**SHORT EXERCISE 1**
In the vowel strings problem, what is the longest a single word in the array can be?
**SHORT EXERCISE 2**
Continue the vowel strings problem page from the point where it stops.

**EXTRACTED TEXT**
▼

Count the Number of Vowel Strings in Range

EASY

Description

You are given a 0-indexed array of string words and two integers left and right.

A string is called a vowel string if it starts with a vowel character and ends with a vowel character where vowel characters are 'a', 'e', 'i', 'o', and 'u'.

Return the number of vowel strings words[i] where i belongs to the inclusive range [left, right].

Example 1:

Input: words = ["are","amy","u"], left = 0, right = 2
Output: 2
Explanation: 
- "are" is a vowel string because it starts with 'a' and ends with 'e'.
- "amy" is not a vowel string because it does not end with a vowel.
- "u" is a vowel string because it starts with 'u' and ends with 'u'.
The number of vowel strings in the mentioned range is 2.

Example 2:

Input: words = ["hey","aeo","mu","ooo","artro"], left = 1, right = 4
Output: 3
Explanation: 
- "aeo" is a vowel string because it starts with 'a' and ends with 'o'.
- "mu" is not a vowel string because it does not start with a vowel.
- "ooo" is a vowel string because it starts with 'o' and ends with 'o'.
- "artro" is a vowel string because it starts with 'a' and ends with 'o'.
The number of vowel strings in the mentioned range is 3.

Constraints:

1 <= words.length <= 1000
1 <= words[i].length <= 10
words[i] consists of only lowercase English letters.
0 <= left <= right < words.length

Approaches

Checkout 2 different approaches to solve Count the Number of Vowel Strings in Range. Click on different approaches to view the approach and algorithm in detail.

▲

**SOURCE DATA**
▼

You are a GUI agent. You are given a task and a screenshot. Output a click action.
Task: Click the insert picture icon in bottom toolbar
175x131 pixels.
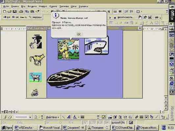click(104, 117)
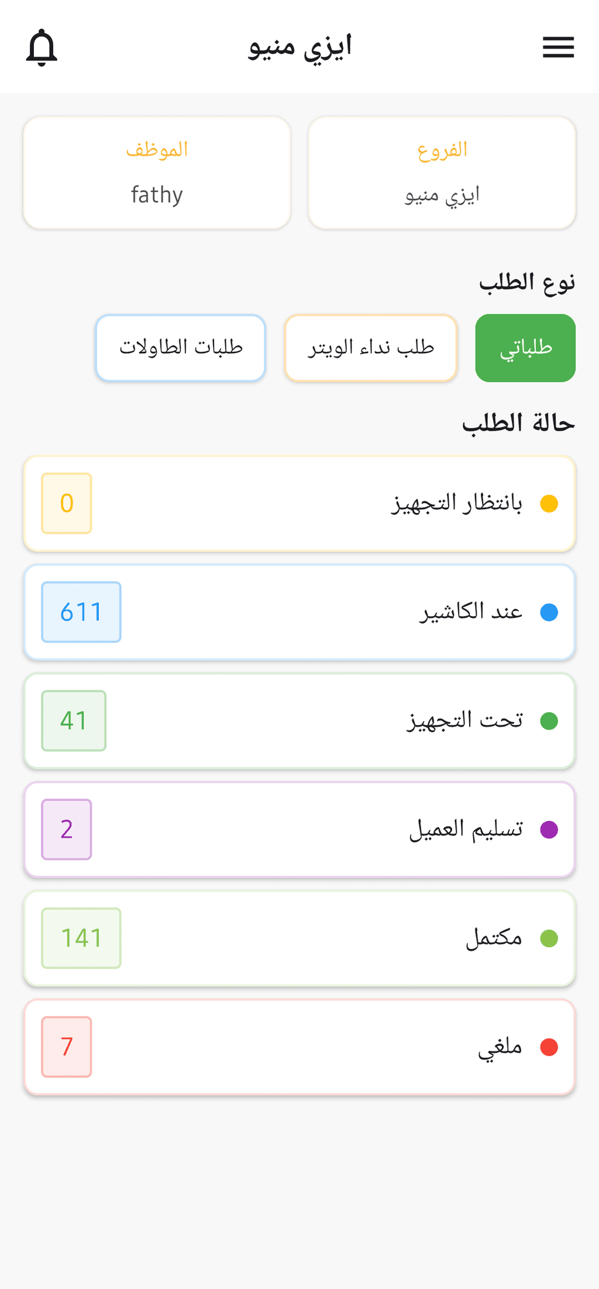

▲

**RESULT 1**
Each word can be at most 10 letters long.

**RESULT 2**
Prefix Sum Approach

This approach involves pre-calculating the number of vowel strings up to each index. We create a prefix sum array where each element prefix[i] stores the count of vowel strings in the original array from the start up to index i-1. Once this array is built, the number of vowel strings in any given range [left, right] can be found in constant time by subtracting prefix[left] from prefix[right+1]. While this is powerful for multiple queries, it's less efficient for a single query due to the upfront cost and extra space.

Algorithm

Create a helper method or use a set/string to check for vowels.
Initialize a prefixSum array of size n + 1, where n is the number of words.
Iterate from i = 0 to n-1 to build the prefixSum array.
For each word words[i], check if it's a vowel string (starts and ends with a vowel).
The value prefixSum[i+1] is calculated as prefixSum[i] plus 1 if words[i] is a vowel string, otherwise it's the same as prefixSum[i].
After populating the array, the result for the range [left, right] is calculated as prefixSum[right + 1] - prefixSum[left].

The core idea is to trade space for time, particularly for answering multiple range queries. However, for a single query, this trade-off is not beneficial.

First, we create an integer array, let's call it prefixSum, of size words.length + 1. This array will store the cumulative count of vowel strings.
We iterate through the input words array from the beginning. For each word, we check if it's a vowel string.
We populate the prefixSum array such that prefixSum[i+1] = prefixSum[i] + (1 if words[i] is a vowel string, else 0).
After this one-time pass, prefixSum[k] holds the total count of vowel strings in the sub-array words[0...k-1].
To find the count in the range [left, right], we can use the pre-computed values: count = prefixSum[right + 1] - prefixSum[left]. This works because prefixSum[right + 1] is the count up to index right, and prefixSum[left] is the count up to index left - 1. Their difference gives the count for the exact range [left, right].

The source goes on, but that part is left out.